**TEXTE PRÉSENTÉ**
════════
DW : […] Dans un discours que vous avez prononcé le 7 octobre 2024, vous avez déclaré « Lorsque les terroristes du Hamas se cachent derrière la population, derrière des écoles, nous nous retrouvons dans une situation difficile. Mais nous ne reculons pas devant cela. C'est pourquoi j'ai clairement indiqué à l'ONU que les sites civils pourraient perdre leur statut protégé si les terroristes abusaient de ce statut. » Certaines voix critiques ont estimé que cela revenait à justifier les frappes israéliennes sur des sites civils. Comment répondez-vous à ces préoccupations maintenant que vous présidez l'Assemblée générale, où les lois et les normes internationales sont, bien sûr, débattues ?
J'ai également déclaré dans ce même discours qu'il était évident que les sites civils, les hôpitaux et les écoles devaient toujours être protégés, même en temps de guerre.
Il existe des règles même en temps de guerre. C'est le droit humanitaire.
À cet égard, j'ai clairement indiqué qu'il était également interdit d'utiliser abusivement des lieux civils à des fins militaires. Et nous sommes précisément à un moment où nous devons respecter nos obligations en vertu du droit international, mais surtout en vertu du droit international humanitaire. C'est pourquoi il est si important que la Déclaration de New York appelle également à un accès illimité à l'aide humanitaire, car il s'agit d'une autre obligation en vertu du droit international qui interdit absolument d'empêcher l'acheminement de nourriture, d'eau et d'autres biens humanitaires aux civils.
════════
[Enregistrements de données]
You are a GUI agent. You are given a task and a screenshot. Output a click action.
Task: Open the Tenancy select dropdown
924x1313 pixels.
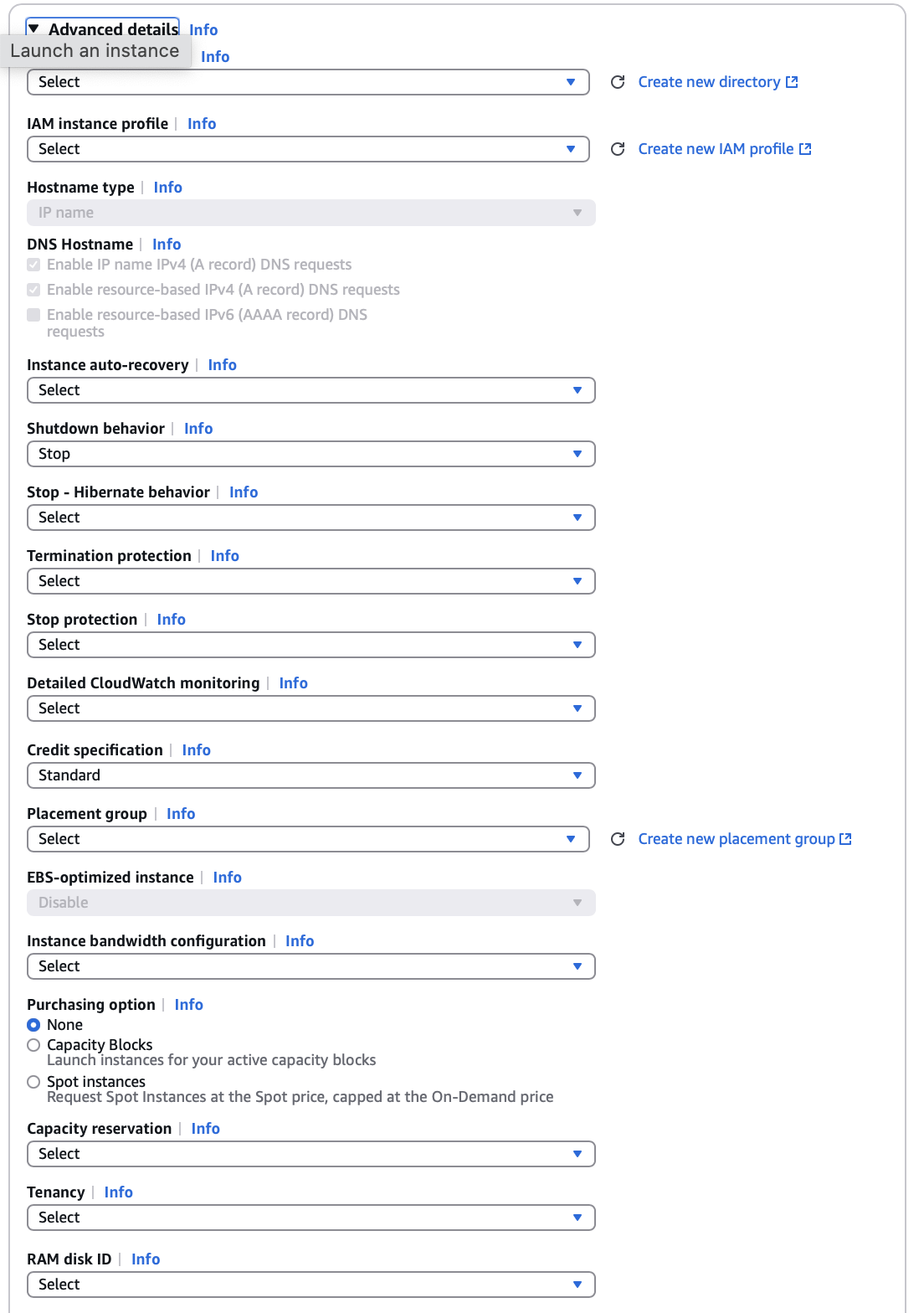tap(311, 1218)
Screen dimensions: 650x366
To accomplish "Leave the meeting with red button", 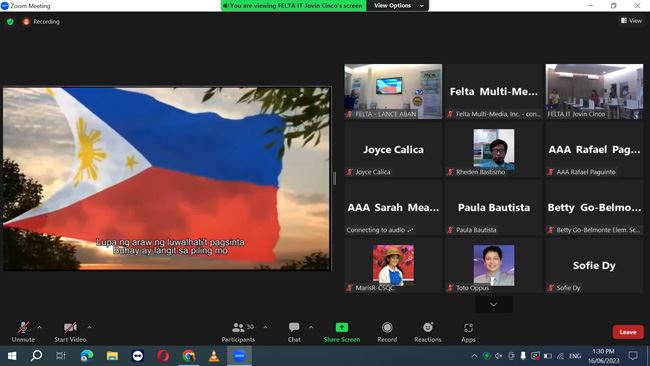I will 628,332.
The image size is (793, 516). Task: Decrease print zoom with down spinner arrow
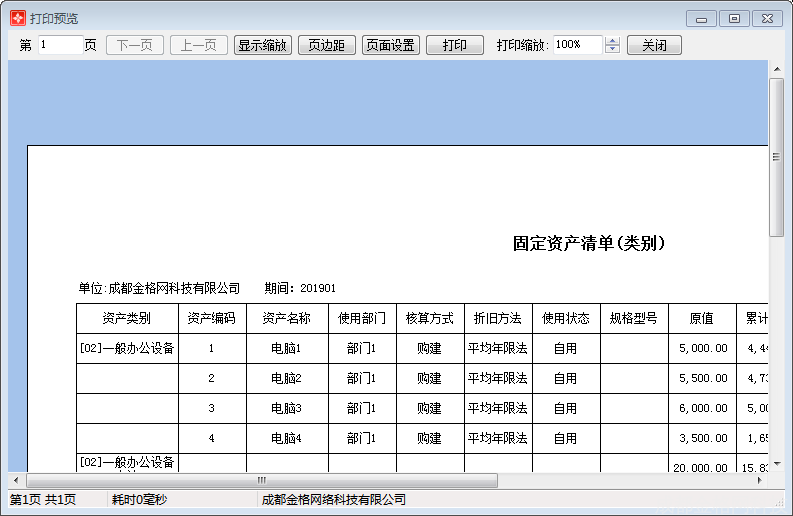click(613, 50)
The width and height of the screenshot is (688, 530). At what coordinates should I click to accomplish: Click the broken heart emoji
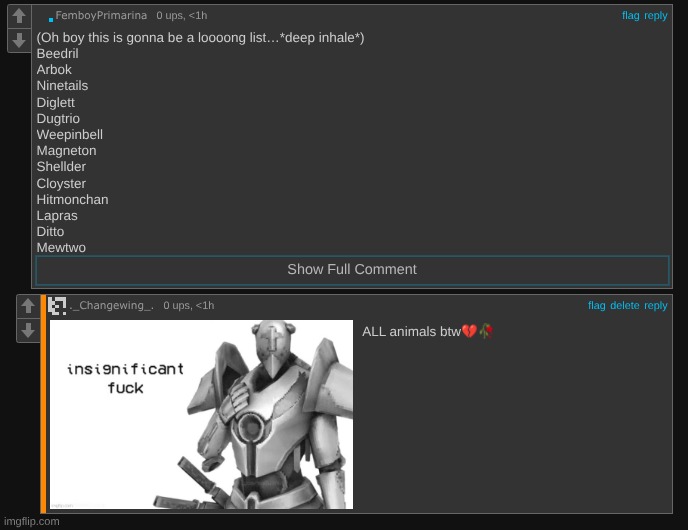click(469, 331)
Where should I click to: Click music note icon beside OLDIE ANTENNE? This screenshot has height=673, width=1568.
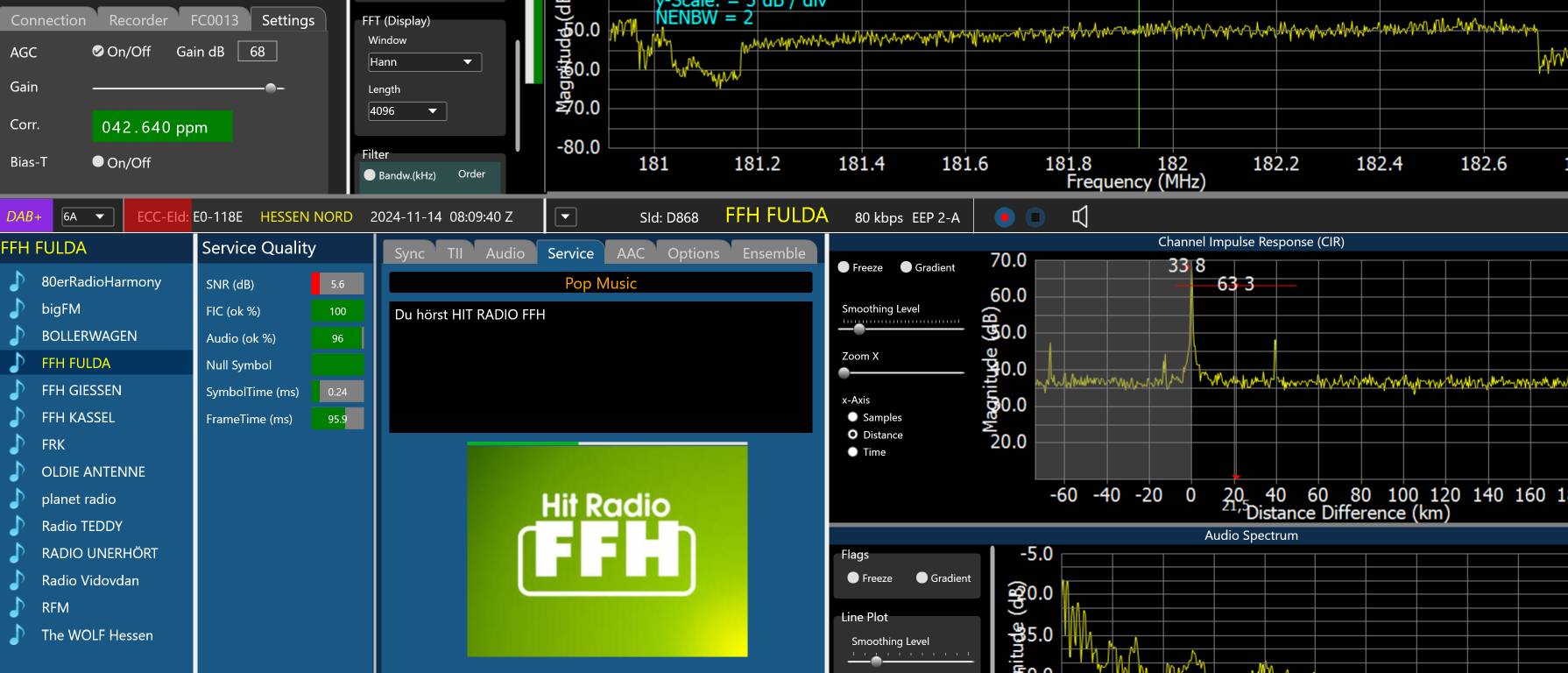tap(17, 471)
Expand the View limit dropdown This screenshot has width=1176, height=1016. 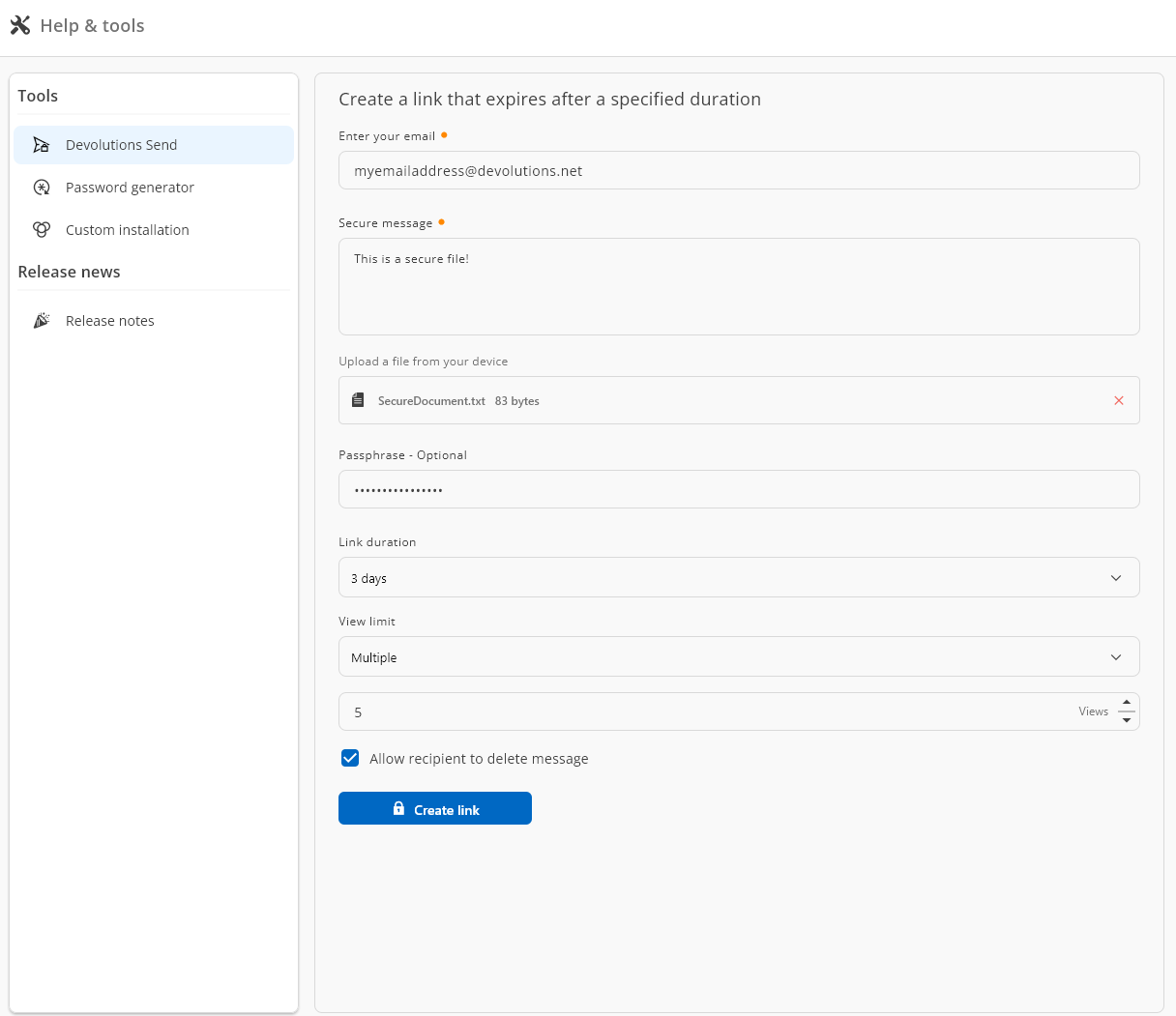738,657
════════
**EXERCICES À TRAITER**
A) Répondez à ces questions à partir de l'entretien :
(i) À quelle date a été prononcé le discours cité par DW ?
(ii) Comment l'interviewé nomme-t-il les règles qui existent même en temps de guerre ?
(iii) Qu'est-ce que la Déclaration de New York réclame également ?
B) Recopiez mot pour mot tout le passage de l'entretien, depuis « À cet égard, j'ai » jusqu'à « humanitaires aux civils. ».
Les items forment un matériau distinct de l'entretien.

**SOLUTIONS PROPOSÉES**
A)
(i) Le 7 octobre 2024.
(ii) Le droit humanitaire.
(iii) Un accès illimité à l'aide humanitaire.

B)
À cet égard, j'ai clairement indiqué qu'il était également interdit d'utiliser abusivement des lieux civils à des fins militaires. Et nous sommes précisément à un moment où nous devons respecter nos obligations en vertu du droit international, mais surtout en vertu du droit international humanitaire. C'est pourquoi il est si important que la Déclaration de New York appelle également à un accès illimité à l'aide humanitaire, car il s'agit d'une autre obligation en vertu du droit international qui interdit absolument d'empêcher l'acheminement de nourriture, d'eau et d'autres biens humanitaires aux civils.